REQUIREMENTS: Could you repeat word for word the part of the "American Pie" passage starting with "First of all" and going on through "going here man!"?

First of all the music itself was glorious, flowing with an effortless lilt that had you singing the chorus just once after you heard it. The second were those words; all sounded so correct but when you tried to analysis them, left you completely in the dark. What was he saying, who was he talking about when he said –“And the three men I admire the most”-Jesus, where was he going here man!

And that was just the start of what I consider to have been the greatest song ever written in the last forty years.

"American Pie" is the title of a song written and performed by American folk rock singer-songwriter Don McLean. Recorded and released on the American Pie album in 1971, the single was a number-one U.S. hit for four weeks in 1972. After decades of analysis it’s now accepted that the song is a recounting of "The Day the Music Died" — a tribute to those that died in the 1959 plane crash that killed Buddy Holly, Ritchie Valens, and The Big Bopper (Jiles Perry Richardson, Jr.).

McLean is said by many to have composed "American Pie" sitting at a table in the Tin & Lint, a bar on Caroline Street in Saratoga Springs, NY. A plaque marks the table today. What set’s it apart from any other song are those incredible cryptic lyrics that have long been the subject of curiosity, speculation, and utter pure frustration. American Pie was dedicated by McLean to Buddy Holly, yet none of the musicians in the plane crash is identified by name in the song itself.

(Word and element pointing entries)
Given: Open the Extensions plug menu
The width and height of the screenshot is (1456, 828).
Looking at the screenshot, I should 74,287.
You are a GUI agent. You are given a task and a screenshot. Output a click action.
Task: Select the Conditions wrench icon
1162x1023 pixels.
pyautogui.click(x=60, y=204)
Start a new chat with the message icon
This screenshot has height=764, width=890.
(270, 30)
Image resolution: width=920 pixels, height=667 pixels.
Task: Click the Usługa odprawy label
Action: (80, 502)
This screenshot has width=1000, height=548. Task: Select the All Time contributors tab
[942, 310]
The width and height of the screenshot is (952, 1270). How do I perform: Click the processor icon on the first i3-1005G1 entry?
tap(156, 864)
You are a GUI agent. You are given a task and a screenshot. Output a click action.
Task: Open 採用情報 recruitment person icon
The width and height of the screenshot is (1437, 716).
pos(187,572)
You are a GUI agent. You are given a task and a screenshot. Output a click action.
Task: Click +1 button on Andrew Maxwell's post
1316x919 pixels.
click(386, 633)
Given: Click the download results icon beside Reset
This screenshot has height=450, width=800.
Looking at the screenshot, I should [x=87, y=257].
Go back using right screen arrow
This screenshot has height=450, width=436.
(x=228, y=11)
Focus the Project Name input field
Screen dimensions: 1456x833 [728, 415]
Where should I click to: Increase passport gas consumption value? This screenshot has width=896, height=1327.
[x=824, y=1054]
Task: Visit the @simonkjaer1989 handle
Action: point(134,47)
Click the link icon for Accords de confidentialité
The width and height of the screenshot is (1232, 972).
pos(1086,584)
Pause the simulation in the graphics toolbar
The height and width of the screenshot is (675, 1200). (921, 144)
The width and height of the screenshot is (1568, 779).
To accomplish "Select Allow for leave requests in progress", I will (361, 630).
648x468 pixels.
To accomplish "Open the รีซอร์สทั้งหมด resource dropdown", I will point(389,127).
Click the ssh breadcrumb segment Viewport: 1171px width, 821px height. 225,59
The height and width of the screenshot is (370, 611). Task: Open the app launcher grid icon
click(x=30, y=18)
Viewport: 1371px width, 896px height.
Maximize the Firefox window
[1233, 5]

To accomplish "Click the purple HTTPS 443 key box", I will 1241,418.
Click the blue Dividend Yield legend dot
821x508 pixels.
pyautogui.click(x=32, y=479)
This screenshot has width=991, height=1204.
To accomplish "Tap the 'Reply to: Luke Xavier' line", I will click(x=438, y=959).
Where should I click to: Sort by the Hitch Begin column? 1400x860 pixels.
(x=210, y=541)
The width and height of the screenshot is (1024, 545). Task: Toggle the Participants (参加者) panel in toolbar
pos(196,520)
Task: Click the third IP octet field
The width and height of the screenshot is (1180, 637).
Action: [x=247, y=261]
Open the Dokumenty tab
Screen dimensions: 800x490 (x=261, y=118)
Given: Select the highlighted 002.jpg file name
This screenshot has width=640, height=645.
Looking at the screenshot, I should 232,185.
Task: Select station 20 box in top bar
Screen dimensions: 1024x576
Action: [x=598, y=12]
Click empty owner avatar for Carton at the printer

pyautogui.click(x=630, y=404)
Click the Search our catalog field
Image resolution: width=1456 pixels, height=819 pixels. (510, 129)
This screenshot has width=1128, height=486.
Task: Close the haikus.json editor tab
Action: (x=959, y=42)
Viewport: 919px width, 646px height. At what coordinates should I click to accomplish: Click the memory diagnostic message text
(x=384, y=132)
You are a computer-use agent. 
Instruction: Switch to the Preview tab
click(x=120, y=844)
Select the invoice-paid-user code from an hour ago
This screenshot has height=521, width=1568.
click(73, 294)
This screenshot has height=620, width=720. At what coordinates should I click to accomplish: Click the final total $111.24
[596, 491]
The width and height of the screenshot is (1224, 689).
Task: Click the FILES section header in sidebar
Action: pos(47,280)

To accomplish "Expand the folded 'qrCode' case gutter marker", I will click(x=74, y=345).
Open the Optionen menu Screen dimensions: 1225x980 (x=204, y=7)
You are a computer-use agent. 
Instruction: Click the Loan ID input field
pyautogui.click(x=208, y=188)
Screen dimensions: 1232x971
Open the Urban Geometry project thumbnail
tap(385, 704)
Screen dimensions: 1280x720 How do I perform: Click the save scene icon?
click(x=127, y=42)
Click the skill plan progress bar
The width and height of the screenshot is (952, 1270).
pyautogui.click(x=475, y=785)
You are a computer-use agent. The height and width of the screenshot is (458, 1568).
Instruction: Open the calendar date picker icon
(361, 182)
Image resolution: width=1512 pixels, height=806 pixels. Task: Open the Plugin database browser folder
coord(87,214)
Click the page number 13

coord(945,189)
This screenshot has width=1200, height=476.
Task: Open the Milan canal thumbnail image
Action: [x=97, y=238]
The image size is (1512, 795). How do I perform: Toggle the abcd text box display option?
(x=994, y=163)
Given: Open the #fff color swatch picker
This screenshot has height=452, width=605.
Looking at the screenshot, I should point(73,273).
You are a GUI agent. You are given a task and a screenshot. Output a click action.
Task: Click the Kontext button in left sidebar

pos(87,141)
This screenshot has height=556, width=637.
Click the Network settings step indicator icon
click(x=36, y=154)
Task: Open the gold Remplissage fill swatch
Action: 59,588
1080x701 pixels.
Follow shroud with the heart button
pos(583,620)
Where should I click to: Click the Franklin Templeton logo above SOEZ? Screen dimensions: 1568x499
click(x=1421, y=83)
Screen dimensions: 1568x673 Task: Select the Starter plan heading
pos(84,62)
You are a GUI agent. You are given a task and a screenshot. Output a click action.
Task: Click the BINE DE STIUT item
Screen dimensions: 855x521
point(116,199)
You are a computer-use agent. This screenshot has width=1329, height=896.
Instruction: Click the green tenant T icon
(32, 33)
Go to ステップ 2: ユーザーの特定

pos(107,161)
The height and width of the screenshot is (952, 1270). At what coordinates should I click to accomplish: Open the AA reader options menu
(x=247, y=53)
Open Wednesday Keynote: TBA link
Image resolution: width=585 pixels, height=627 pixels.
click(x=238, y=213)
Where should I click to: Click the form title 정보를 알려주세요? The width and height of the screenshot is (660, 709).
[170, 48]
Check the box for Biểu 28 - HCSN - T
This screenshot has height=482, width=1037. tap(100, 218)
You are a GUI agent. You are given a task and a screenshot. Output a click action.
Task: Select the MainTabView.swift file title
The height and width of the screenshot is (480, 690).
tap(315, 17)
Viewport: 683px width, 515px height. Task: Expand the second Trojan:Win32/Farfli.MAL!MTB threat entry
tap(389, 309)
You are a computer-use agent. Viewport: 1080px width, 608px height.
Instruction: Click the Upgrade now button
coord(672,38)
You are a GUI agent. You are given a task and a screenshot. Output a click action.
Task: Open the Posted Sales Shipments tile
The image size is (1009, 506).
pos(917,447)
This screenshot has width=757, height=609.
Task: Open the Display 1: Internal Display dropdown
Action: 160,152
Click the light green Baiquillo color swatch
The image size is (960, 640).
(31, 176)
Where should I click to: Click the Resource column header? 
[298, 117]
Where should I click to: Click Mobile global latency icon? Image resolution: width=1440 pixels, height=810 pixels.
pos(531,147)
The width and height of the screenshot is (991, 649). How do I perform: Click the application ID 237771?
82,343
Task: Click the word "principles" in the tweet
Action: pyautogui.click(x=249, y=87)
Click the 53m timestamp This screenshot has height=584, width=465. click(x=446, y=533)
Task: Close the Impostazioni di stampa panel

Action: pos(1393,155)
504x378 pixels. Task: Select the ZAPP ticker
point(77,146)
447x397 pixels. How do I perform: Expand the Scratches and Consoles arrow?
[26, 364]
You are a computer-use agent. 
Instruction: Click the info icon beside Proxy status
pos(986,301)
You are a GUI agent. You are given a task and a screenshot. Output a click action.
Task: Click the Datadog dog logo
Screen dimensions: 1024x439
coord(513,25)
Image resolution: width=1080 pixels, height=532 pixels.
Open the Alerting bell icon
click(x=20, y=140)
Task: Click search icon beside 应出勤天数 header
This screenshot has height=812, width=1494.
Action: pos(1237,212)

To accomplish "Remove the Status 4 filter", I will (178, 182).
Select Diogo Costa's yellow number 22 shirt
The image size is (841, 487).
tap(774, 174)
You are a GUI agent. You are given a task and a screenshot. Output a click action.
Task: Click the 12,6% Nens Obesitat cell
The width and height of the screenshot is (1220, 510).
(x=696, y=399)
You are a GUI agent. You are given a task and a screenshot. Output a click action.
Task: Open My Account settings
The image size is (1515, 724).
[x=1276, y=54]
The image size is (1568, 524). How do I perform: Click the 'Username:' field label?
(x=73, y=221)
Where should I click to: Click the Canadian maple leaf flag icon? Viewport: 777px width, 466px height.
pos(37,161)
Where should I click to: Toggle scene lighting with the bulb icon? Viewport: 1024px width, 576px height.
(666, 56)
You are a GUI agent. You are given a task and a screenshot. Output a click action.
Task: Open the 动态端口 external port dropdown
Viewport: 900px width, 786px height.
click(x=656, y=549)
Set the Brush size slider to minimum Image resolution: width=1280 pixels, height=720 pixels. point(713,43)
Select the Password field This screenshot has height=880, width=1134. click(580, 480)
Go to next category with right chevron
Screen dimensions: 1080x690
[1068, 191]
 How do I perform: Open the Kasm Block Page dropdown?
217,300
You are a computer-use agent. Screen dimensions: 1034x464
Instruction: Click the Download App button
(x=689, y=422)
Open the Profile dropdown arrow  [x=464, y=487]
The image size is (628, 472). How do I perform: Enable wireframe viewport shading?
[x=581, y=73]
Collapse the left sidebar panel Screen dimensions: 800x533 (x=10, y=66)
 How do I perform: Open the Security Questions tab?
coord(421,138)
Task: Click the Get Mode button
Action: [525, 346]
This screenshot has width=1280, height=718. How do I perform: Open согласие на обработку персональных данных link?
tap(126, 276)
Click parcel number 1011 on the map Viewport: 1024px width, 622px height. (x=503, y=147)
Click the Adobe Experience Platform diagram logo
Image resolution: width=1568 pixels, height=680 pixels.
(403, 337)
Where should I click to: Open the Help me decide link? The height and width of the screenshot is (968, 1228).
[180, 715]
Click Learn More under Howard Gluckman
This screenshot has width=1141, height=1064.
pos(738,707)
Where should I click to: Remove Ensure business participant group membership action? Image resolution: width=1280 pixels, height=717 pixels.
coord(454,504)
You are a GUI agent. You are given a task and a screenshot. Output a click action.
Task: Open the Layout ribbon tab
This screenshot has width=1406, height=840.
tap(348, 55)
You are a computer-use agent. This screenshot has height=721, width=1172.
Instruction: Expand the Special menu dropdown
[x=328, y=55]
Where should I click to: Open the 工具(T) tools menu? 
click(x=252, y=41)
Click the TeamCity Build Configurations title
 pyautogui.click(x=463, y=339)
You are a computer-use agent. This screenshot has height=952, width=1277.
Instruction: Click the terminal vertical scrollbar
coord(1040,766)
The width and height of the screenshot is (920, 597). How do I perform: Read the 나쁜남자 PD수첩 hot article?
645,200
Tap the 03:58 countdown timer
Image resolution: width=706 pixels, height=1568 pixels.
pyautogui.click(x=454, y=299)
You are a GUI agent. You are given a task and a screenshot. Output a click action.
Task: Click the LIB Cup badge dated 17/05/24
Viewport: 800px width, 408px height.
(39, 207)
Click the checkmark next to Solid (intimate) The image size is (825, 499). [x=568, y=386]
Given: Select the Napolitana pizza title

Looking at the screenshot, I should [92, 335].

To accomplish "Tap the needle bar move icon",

FINISHED TASK:
First of all the music itself was glorious, flowing with an effortless lilt that had you singing the chorus just once after you heard it. The second were those words; all sounded so correct but when you tried to analysis them, left you completely in the dark. What was he saying, who was he talking about when he said –“And the three men I admire the most”-Jesus, where was he going here man!